My Son Taught Me What It Truly Means to Be Brave


One of the toughest things I’ll ever do as a rare disease parent is hand my baby over to surgeons right outside the doors leading to the operating room. I’ll never forget seeing his little face looking at me as the nurse carried him down the long hallway.

Then I sat in the surgery waiting room for eight hours, watching as parent by parent got called back to go be with their child who was out of surgery. I’ll never forget that feeling of longing to be reunited with my baby. Hoping the next name called was mine. I was the last person in the waiting room that night, still sitting on the sofa as night fell.

When I finally got to see my baby again, he looked so different.

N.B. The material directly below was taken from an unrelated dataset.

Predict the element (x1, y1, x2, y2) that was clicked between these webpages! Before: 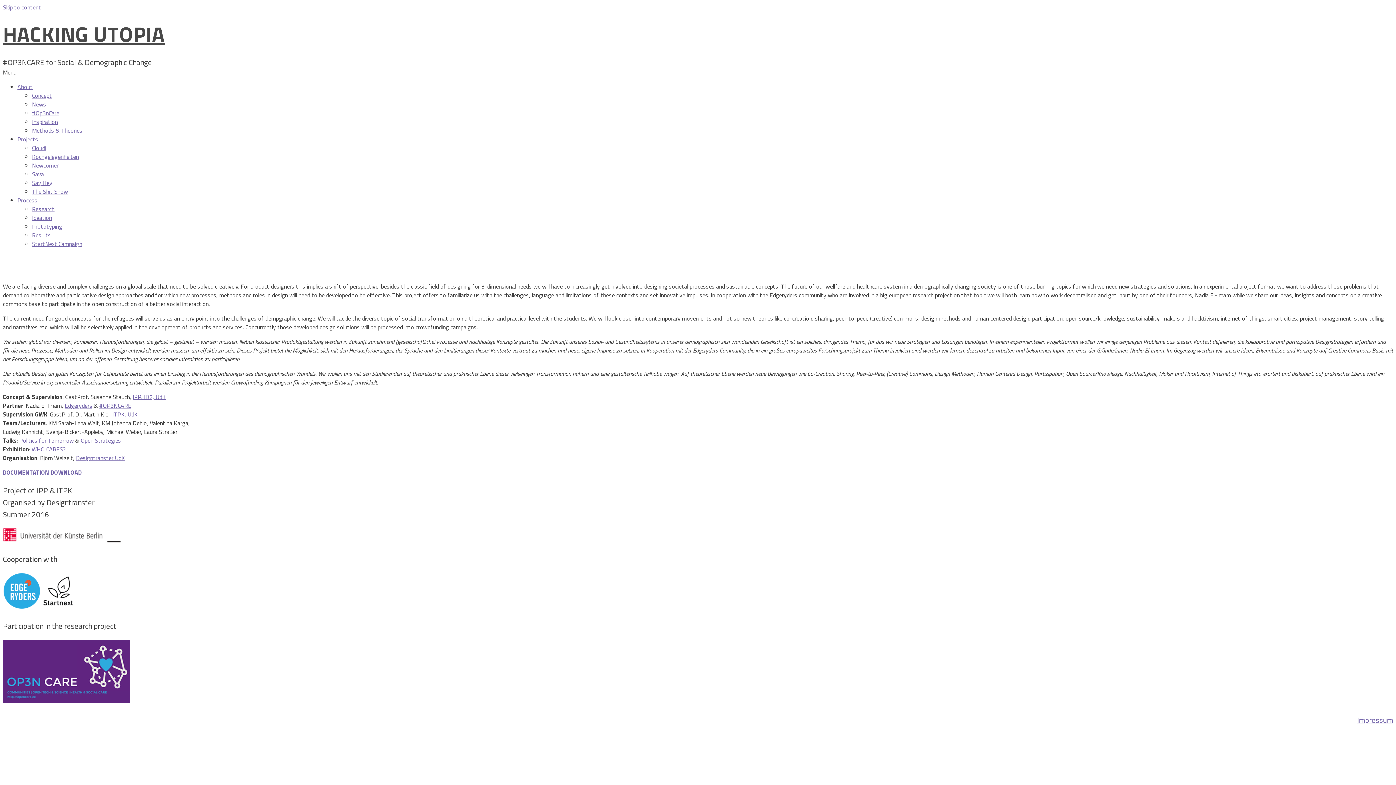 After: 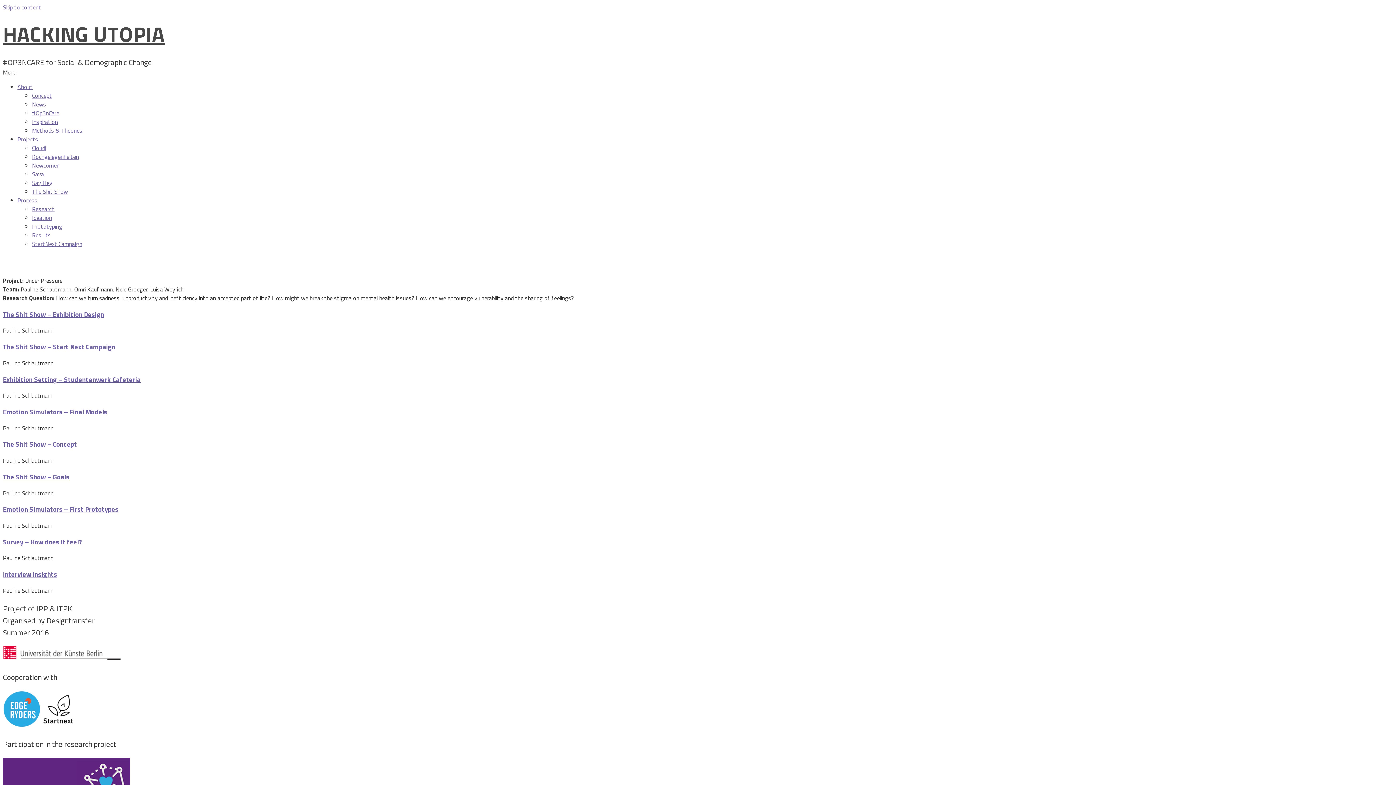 Action: label: The Shit Show bbox: (32, 187, 68, 196)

A ventilator was breathing for him and he had so many tubes and wires connected to him. That image is etched into my memory forever. I’ll never forget how he looked. I wanted to switch places with him. I wanted it to be me instead.

When sedation was finally lifted four days later, I’ll never forget seeing my baby’s sweet blue eyes for the first time since they watched me as he was carried away four days before.

Watching nurses hold my baby during bed changes when I still wasn’t allowed to hold him broke my heart every single time. I won’t forget how I wanted to take him and hold him myself. It felt so unfair. I wanted so badly to hold and comfort my baby.

I wish my child never had to remember all the times he has been poked, prodded and held down for procedure after procedure. The heartbreaking look on his face when he looked up at me — I’ll never forget it.

The first few years of surgeries and hospital days were the worst of it all. I tell myself the worst is over and if my son can get through all of that, then he can overcome anything else his rare condition throws at him.

My son has taught me what it truly means to be brave. If there is one thing I hope he does remember, it’s that he is resilient and he made his mommy so proud.